An welchen Orten haben Sie das Buch geschrieben?

Das Buch haben wir meist gemeinsam an unseren Rechnern geschrieben. Bei aller Distanz während der Corona-Pandemie konnten wir die Möglichkeit nutzen, unsere Dokumente am Bildschirm zu teilen und zusammen an der Analyse der Daten zu arbeiten. In Küche und Garten haben wir aber auch Luft holen und unsere Gedanken schweifen lassen können.

Was hat Sie am meisten beschäftigt in Bezug auf das Thema?

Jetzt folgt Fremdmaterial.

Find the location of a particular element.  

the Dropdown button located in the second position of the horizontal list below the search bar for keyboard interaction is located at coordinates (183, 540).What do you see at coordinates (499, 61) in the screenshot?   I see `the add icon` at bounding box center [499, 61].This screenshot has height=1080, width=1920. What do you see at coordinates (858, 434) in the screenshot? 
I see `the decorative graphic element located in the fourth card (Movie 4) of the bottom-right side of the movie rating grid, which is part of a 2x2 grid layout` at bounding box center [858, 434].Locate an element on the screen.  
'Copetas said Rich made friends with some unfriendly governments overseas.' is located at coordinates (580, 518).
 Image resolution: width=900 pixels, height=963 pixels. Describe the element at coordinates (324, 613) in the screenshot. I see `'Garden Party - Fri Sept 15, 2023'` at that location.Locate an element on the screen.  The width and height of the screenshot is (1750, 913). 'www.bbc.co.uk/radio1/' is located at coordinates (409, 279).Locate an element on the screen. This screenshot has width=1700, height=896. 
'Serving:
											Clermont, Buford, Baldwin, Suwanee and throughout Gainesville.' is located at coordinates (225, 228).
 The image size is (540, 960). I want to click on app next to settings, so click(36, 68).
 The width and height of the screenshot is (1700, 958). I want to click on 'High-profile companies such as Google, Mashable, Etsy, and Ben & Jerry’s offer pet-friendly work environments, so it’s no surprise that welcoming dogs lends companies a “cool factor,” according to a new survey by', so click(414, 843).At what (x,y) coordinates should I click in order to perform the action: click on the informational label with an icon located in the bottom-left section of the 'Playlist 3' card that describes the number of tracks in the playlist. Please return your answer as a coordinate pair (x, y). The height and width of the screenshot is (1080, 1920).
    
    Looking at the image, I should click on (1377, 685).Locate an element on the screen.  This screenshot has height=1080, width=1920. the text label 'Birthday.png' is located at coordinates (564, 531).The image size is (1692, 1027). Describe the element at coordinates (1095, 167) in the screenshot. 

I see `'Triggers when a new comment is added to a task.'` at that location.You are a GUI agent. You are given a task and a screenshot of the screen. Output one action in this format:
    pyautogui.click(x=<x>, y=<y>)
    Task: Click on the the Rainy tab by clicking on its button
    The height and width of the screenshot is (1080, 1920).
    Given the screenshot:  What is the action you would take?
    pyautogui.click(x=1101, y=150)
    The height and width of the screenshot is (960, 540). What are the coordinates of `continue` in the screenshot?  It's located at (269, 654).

Aktuell bestätigt eine bundesweite Befragung von Kita-Leitungskräften, in die wir im Auftrag der Bundesarbeitsgemeinschaft Mehr Sicherheit für Kinder e.V. eingebunden waren, die Resultate unserer qualitativen Studie. Rund ein Fünftel der 1.099 befragten Leitungskräfte gibt an, verletzendes Verhalten häufig zu beobachten. Dies beschäftigt uns sehr. Die Ergebnisse unserer Explorationsstudie zeigen, dass Fachkräfte bei verletzendem Verhalten von Teamkolleginnen Ohnmacht, Hilflosigkeit, Verzweiflung, Angst und Scham empfinden. Häufig sind sie hin- und hergerissen, ob sie handeln oder schweigen. Die benannten Ursachen für verletzendes Verhalten reichen von persönlichen und berufsbiografischen Hintergründen bis hin zu prekären Rahmenbedingungen in den Kitas. Obwohl diese Resultate erschüttern, spüren wir das große Bedürfnis in der Praxis, über verletzendes Verhalten in Kitas zu sprechen. Diese Chance sollten wir nutzen und Konsequenzen auf fachpolitischer Ebene diskutieren.

Zu den Autorinnen:

Astrid Boll: Bevor ich an der HS Koblenz studiert und an der TU Dresden zum Thema „Elementardidaktik“ promoviert habe, arbeitete ich 15 Jahre als Erzieherin in Kindertageseinrichtungen. Aktuell bin ich Professorin für „Kindheitspädagogik“ an der Europäischen Fachhochschule (EUFH).

Regina Remsperger-Kehm: Nach meinem Studium an der FH Wiesbaden habe an der Goethe Universität in Frankfurt/Main zum Thema „Sensitive Responsivität in der ErzieherInnen-Kind-Interaktion“ promoviert. Nach zahlreichen Projekten im Feld der frühen Bildung und meinen Lehrtätigkeiten in Erfurt, Ludwigshafen und Koblenz bin ich nun Professorin für „Frühkindliche Bildung“ an der Hochschule Fulda.